··· KUTIPAN TEKS ···
Sikap Muktazilah yang juga
sangat dihargai Harun Nasution adalah sikapnya yang terbuka. Aliran yang
dianggap sebagai pendiri hakiki ilmu Kalam ini memang selalu mengadopsi
pelbagai hasil pemikiran asing, seperti filsafat Yunani, yang waktu itu
bisa dikatakan sebagai ilmu pengetahuan umum bagi umat Islam. Mereka
gunakan unsur-unsur pengetahuan itu dalam memformulasikan ajaran Islam,
terutama di bidang teeologi. Hampir semua tema-tema yang digunakan dalam
teologi Islam sampai sekarang ini, berasal dari Muktazilah yang telah
menjadikan filsafat Yunani itu sebagai salah satu refrensi mereka.
Selain itu Harun Nasution juga
pernah mengritik Muktazilah yang tidak toleran dalam berpendapat.
··· DATA YANG DIBERIKAN ···
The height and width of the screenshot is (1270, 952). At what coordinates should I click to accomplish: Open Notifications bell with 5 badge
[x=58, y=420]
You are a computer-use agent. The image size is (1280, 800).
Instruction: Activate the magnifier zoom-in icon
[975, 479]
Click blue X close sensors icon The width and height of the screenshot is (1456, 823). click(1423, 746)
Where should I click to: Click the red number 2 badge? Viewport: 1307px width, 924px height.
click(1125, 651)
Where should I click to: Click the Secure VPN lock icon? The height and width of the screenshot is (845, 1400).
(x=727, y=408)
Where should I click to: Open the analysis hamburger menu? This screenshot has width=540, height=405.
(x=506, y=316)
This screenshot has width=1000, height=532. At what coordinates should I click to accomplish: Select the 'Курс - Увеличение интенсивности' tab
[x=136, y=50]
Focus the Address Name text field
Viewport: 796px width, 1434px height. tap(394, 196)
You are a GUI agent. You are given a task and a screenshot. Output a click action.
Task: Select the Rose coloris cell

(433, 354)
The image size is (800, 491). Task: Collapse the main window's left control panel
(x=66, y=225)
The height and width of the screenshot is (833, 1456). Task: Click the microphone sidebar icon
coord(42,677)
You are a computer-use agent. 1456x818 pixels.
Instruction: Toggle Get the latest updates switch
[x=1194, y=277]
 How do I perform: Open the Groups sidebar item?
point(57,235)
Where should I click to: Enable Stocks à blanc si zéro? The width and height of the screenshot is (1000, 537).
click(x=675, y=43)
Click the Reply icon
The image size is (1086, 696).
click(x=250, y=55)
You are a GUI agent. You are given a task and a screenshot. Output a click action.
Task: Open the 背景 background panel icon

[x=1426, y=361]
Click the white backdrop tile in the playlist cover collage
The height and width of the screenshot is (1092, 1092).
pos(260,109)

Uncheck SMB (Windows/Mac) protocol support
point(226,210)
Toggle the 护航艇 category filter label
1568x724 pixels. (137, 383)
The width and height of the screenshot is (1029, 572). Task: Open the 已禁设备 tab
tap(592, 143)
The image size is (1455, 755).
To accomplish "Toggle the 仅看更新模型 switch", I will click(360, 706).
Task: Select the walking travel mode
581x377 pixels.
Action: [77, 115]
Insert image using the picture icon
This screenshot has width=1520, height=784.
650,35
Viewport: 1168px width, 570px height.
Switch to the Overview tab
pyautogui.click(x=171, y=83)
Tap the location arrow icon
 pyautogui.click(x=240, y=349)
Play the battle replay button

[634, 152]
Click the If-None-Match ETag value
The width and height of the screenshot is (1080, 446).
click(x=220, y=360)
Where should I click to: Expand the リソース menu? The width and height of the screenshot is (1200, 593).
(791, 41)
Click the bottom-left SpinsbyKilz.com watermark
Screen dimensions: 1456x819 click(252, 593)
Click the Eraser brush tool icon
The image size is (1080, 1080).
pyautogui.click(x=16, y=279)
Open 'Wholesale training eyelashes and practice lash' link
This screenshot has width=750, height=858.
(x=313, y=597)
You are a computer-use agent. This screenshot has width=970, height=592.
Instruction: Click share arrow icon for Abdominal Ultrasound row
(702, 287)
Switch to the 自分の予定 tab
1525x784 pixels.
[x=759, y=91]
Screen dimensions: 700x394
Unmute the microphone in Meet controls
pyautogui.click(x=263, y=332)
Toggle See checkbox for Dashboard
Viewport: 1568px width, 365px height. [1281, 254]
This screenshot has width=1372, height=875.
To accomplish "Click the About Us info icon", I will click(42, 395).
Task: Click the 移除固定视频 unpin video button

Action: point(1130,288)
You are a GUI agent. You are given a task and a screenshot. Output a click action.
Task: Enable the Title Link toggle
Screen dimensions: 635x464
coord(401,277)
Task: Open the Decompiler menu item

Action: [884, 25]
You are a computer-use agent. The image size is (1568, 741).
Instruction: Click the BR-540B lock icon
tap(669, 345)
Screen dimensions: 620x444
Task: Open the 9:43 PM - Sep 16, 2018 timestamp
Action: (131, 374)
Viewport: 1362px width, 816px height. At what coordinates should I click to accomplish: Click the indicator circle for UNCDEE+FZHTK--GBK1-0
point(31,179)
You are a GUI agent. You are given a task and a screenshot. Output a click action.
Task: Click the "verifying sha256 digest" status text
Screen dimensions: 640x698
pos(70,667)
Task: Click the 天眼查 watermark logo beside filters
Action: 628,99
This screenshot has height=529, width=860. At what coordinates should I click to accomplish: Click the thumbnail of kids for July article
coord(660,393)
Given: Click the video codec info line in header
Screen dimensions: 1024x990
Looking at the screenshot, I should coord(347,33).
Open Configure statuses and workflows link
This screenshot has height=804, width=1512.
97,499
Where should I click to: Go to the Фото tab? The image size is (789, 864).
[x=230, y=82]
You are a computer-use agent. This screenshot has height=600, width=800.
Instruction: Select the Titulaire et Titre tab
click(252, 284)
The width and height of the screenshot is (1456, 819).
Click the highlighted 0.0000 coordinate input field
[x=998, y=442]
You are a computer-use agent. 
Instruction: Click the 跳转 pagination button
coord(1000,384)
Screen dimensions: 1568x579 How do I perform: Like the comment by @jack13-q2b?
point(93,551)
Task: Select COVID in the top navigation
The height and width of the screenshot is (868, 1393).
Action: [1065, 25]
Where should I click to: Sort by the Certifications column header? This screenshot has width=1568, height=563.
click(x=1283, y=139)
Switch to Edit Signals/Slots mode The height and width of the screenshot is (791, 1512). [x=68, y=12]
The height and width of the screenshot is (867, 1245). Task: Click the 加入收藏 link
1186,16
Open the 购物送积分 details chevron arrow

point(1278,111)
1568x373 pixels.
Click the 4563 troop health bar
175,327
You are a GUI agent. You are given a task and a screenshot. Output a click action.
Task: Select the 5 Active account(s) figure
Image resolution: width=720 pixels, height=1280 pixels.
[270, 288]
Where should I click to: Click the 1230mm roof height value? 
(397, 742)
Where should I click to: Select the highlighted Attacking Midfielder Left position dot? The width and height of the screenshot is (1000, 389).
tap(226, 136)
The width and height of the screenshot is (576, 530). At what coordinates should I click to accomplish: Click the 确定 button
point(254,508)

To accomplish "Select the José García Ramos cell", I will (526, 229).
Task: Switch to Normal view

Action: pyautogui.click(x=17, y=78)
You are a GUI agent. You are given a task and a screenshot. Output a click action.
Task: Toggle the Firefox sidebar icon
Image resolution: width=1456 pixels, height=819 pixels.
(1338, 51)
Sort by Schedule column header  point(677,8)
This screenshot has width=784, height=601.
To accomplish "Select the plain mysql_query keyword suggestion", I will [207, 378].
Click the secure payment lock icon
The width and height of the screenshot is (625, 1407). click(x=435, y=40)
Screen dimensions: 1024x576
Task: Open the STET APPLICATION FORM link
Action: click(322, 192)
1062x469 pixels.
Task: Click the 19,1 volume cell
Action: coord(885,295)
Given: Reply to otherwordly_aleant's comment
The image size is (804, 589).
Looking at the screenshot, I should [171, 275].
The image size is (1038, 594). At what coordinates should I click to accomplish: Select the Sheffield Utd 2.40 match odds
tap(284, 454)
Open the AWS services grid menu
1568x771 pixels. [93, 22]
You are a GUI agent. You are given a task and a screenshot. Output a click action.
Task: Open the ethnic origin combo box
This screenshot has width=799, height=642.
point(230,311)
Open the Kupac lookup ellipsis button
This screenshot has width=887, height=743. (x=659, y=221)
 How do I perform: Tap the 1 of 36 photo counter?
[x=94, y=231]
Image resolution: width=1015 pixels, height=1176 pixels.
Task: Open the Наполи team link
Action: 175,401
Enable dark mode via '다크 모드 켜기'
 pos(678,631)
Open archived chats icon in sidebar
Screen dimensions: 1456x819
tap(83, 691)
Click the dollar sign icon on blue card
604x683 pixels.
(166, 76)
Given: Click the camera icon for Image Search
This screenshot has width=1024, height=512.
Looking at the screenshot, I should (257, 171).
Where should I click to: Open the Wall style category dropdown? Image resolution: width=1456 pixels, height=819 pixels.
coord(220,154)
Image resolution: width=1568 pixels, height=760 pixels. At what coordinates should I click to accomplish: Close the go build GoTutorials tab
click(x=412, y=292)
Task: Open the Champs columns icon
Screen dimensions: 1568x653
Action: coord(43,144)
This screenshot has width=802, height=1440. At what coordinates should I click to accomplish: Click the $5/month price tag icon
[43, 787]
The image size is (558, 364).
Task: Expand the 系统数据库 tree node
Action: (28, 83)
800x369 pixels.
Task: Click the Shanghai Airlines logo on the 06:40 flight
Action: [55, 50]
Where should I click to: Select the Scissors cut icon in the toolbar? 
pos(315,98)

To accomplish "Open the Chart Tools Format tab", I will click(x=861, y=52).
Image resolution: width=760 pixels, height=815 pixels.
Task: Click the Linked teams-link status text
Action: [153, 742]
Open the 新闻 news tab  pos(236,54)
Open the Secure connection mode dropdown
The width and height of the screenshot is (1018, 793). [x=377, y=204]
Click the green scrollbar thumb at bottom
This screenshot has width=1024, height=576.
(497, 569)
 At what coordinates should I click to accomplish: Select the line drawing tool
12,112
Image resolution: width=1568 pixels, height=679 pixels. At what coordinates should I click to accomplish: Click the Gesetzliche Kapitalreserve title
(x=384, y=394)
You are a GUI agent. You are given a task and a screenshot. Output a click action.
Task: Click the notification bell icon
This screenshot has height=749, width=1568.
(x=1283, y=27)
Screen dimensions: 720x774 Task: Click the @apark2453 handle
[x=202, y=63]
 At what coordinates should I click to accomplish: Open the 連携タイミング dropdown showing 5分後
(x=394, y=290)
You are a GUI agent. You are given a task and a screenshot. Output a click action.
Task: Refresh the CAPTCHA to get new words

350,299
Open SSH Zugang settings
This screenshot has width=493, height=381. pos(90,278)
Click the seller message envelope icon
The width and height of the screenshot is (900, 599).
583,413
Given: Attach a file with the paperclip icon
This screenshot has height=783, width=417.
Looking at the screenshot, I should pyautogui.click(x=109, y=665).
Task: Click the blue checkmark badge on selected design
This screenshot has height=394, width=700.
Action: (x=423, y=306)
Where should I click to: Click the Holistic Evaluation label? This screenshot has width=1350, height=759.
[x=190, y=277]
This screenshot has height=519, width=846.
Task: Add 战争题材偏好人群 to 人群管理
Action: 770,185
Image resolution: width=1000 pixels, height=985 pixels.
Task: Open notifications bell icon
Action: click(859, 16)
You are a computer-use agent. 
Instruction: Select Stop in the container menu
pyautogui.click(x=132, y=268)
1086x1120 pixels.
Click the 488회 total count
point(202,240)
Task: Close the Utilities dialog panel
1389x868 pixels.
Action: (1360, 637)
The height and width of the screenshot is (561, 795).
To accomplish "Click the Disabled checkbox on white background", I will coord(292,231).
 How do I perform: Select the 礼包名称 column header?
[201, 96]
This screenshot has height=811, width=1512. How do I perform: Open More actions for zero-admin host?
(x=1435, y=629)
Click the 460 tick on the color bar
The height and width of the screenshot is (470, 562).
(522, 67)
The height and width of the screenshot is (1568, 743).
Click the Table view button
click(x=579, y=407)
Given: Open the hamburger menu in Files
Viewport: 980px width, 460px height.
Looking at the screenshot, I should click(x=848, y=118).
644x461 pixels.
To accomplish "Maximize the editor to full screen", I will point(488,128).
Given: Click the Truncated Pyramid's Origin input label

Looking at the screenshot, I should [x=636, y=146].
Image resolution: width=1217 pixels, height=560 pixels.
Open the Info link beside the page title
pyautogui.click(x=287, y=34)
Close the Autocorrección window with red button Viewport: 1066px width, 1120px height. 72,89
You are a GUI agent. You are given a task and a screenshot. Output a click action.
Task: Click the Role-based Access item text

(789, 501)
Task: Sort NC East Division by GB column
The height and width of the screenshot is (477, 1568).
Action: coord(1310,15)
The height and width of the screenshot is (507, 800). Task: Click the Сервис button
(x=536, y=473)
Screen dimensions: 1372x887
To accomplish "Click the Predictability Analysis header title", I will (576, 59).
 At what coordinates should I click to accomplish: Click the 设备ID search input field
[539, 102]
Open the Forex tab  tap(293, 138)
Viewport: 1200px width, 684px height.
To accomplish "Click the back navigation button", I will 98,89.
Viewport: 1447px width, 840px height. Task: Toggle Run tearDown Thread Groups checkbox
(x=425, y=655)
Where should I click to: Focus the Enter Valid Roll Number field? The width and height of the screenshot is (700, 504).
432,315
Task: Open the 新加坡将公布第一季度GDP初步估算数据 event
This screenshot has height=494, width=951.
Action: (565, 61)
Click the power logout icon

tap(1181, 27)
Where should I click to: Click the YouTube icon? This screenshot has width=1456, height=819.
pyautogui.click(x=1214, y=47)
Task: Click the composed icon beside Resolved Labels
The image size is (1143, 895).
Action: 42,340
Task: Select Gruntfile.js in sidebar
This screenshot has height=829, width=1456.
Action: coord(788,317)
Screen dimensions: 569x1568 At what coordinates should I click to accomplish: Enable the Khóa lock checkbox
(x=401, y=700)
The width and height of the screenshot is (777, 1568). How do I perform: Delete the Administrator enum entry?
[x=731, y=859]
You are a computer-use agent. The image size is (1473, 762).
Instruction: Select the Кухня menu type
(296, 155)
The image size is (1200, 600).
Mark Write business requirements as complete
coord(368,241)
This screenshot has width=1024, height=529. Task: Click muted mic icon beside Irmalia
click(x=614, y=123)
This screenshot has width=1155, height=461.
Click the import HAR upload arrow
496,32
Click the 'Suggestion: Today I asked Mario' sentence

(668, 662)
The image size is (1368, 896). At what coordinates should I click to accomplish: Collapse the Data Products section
···
- _TUGAS ANDA_
a - Jawablah berdasarkan teks tentang Muktazilah:
(i) Sikap Muktazilah apa yang sangat dihargai Harun Nasution?
(ii) Pemikiran asing apa yang disebut sebagai contoh hal yang diadopsi Muktazilah?
(iii) Karena apa Harun Nasution pernah mengritik Muktazilah?
b - Tuliskan lanjutan teks tentang Muktazilah dan Harun Nasution setelah kalimat terakhirnya.
Baris-baris data di atas tidak perlu dipakai.

- _KUNCI JAWABAN_
a -
(i) Sikapnya yang terbuka.
(ii) Filsafat Yunani.
(iii) Karena Muktazilah tidak toleran dalam berpendapat.

b -
Meskipun mereka menghargai rasio, tetapi tidak bisa mentolerir perbedaan
pendapat. Banyak di antara tokohnya yang saling mengkafirkan karena
perbedaan pendapat, padahal mereka diikat oleh hubungan murid dengan
guru bahkan anak dengan orangtuanya. Peristiwa mihnah yang banyak
menyengsarakan tokoh-tokoh ulama yang berbeda pendapat dengan
Muktazilah, yang dilaksanakan pada masa pemerintahan Khalifah al
Mu'tashim, sering mendapat kritik tajam dari Harun Nasution. Tindakan
tersebut dianggapnya tidak Islami, karena Islam sangat menghargai rasio
yang digunakan dalam berpendapat.
Ijtihad
Dalam rangka menghormati
penggunaan rasio itulah, Harun Nasution juga menginginkan agar umat
Islam melakukan ijtihad dan menjauhi taklid, suatu ide yang sudah sering
dikumandangkan kaum modernis sebelumnya. Tetapi menurut Harun Nasution,
pada masa ide pembaharuan beliau tersebut dilontarkan (th 1970-an),
umat Islam dalam persepsinya masih belum berani berijtihad dalam
memecahkan masalah-masalah yang dihadapi mereka, karena terbelenggu oleh
ketentuan-ketentuan organisasi yang sangat mengikat.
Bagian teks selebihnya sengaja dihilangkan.